What the reader wants is for the sci-fi gimmick
and the gay theme of the story to intersect.
As entertaining as, say, a "generation ship" storiy is that includes
homosexual activity onboard (The Dark
Beyond the Stars by Frank Robinson, for example*), the gay angle
of the story doesn't necessarily intersect with the space journey that
is the sc-fi gimmick.
"Gay science fiction" sometimes just means a science fiction story with
a gay character.
Secret Matter
tells the story of a young gay man of the near future who's gotten a
job in an architectural firm helping with the rebuilding of San
Francisco after the "Big One" earthquake. Coincidentally (?),
"Visitors" in space ships show up soon after. And accidentally the
young architect intern meets and becomes enamored with one of the
Visitors--who curiously have turned out to look just like human beings,
though in general more attractive and alluring. Are they really from
outer space?
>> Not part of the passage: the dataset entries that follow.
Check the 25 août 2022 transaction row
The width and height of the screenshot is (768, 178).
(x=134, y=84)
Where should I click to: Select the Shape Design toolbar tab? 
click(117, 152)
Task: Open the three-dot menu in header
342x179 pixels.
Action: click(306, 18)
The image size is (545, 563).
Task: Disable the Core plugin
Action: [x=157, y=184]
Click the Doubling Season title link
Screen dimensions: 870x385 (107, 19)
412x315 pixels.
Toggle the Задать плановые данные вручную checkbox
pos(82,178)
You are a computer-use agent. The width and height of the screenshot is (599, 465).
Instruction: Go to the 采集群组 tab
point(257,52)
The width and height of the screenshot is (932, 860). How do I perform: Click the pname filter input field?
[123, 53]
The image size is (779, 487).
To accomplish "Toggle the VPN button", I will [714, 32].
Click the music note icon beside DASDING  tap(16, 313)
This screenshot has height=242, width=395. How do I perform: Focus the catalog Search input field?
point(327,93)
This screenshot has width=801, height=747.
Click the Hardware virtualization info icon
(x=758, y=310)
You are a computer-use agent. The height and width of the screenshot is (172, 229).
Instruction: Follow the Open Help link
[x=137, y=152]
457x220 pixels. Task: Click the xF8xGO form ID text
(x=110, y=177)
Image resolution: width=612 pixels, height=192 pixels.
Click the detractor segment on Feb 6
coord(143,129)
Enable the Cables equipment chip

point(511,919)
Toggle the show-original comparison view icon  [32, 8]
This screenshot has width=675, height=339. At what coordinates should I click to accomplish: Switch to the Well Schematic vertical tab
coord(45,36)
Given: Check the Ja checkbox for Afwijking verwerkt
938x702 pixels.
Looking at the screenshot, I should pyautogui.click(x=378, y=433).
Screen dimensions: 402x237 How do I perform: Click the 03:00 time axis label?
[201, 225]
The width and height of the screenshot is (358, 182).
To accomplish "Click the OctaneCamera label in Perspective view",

Why have they come?
I can't give away the secrets, but the gay connection between the sweet
young lovers turns out to be
the source of the Visitors' secrecy AND their reason for coming to
Earth in the first place.
Secret Matter
is a delightful story with a very positive spin on what it means to be
gay. And it's a gay-sensitive religion interwoven into the plot.
Gay consciousness, you might say, comes from not taking a bite out of
Adam and Eve's apple!
What an enlightenment!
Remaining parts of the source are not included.